Traduzione di Alessandro Zabini
2024, pp. 288, € 19,00

 “La chiamavano la Baronessa del jazz. Vive con un nero, un pianista. Ha volato sui bombardieri Lancaster durante la guerra. Quel sassofonista drogato, Charlie Parker, è morto nel suo appartamento. Ha avuto cinque figli e ha vissuto con trecentosei gatti. La famiglia l’ha ripudiata. Le hanno dedicato venti composizioni. Ha gareggiato con Miles Davis sulla Quinta Avenue. Hai saputo delle droghe? E’ andata in prigione perché non ci andasse lui. Lui chi? Thelonious Monk. E’ stata una vera storia d’amore. Una delle più grandi”.

Queste poche frasi, estrapolate dal libro scritto dalla nipote della protagonista, Hanna Rothschild, possono bastare a rendere l’idea del contenuto , anche se potrebbero essere fuorvianti per molti aspetti della vicenda, molto più complessa, che legò Pannonica De Koenigswarter alla musica jazz e a Thelonious Monk in particolare.

Diamo per scontato che tutti coloro che si avventurano tra le pagine di questo libro conoscano, almeno a grandi linee, il personaggio e parte della sua storia, nonostante ciò il libro riserva pagine di grande interesse. Come ad esempio la ricostruzione della storia della famiglia Rothschild, delle sue fortune e delle sue disgrazie. A fronte di una ricchezza immensa Pannonica è cresciuta in un deserto affettivo che poi ha pesantemente segnato la vita e le scelte dolorose che l’hanno segnata. Anche la vita familiare e matrimoniale viene tratteggiata senza enfasi, perfino le incredibili avventure durante la seconda guerra mondiale sono descritte quasi come fossero normali. 

Il lavoro dell’autrice nello scavare tra i ricordi della famiglia e quelli dei musicisti ancora vivi è stato imponente e, a suo merito, va riconosciuto che il ritratto di Pannonica, Nica per i musicisti, che ne fuoriesce è privo di ogni edulcorazione. Uno sguardo asciutto e a tratti perfino impietoso, senza per questo mai giudicare le scelte, perfino quelle più difficili.

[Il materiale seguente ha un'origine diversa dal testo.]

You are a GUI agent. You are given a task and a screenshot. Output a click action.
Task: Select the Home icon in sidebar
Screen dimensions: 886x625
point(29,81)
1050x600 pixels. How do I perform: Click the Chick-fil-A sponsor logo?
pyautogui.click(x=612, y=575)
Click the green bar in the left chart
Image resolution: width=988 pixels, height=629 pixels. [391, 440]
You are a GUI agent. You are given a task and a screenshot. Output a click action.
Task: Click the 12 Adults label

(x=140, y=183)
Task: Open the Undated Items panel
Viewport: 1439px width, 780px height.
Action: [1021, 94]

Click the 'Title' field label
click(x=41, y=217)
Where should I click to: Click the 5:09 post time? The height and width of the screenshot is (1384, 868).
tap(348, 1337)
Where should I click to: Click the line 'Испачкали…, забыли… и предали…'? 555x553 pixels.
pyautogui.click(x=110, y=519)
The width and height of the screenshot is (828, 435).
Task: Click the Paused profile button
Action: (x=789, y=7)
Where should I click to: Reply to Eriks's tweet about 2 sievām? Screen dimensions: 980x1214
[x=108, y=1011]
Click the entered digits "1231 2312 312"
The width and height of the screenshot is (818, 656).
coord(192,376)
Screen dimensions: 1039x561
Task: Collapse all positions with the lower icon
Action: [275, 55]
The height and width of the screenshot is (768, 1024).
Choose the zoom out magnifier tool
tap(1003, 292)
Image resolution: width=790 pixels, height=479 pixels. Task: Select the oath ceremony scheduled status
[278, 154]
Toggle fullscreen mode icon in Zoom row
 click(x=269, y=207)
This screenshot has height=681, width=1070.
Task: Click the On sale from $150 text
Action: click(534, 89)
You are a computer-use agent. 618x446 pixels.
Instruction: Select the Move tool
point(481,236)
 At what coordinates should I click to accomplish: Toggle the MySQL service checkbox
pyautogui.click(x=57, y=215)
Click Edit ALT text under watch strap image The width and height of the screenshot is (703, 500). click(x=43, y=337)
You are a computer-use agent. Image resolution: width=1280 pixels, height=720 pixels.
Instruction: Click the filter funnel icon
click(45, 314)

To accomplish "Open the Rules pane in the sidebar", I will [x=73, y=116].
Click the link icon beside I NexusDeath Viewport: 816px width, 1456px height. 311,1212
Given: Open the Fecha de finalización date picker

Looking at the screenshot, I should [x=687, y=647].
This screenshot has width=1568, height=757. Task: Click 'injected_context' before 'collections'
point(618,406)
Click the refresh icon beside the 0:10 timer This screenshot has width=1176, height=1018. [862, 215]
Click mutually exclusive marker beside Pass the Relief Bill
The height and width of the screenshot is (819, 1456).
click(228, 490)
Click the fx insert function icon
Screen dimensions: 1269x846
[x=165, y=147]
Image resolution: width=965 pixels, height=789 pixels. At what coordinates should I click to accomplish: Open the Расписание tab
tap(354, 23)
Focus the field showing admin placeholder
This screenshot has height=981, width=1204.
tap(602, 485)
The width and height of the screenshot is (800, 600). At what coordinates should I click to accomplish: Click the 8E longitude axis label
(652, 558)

Anche il ritratto di Monk e di Nellie, la moglie, è scevro da ogni imbellimento, si affronta e si descrive quasi in maniera cruda sia la dipendenza da droghe che la malattia mentale del pianista, con ricchezza di particolari ma senza sminuirne il talento, anzi, sottolineando come Monk sia riuscito ad emergere in un contesto dove la segregazione razziale era ancora imperante.

Nica fu stregata dall’irruzione del bebop, una musica che stracciava le convenzioni e i compromessi sociali dell’epoca. Decise d’impeto che voleva appartenere al luogo e alle persone che producevano quelle note e abbandonare il mondo nel quale era vissuta fino ad allora. E la sua dedizione e generosità verso i musicisti fu ricambiata: Monk scrive per lei Pannonica, Horace Silver le dedica Nica’s Dream. Kenny Drew scrive Blues for Nica e l’elenco arriva a ben 22 brani composti per lei dai musicisti .

Il libro è appassionante e si legge d’un fiato.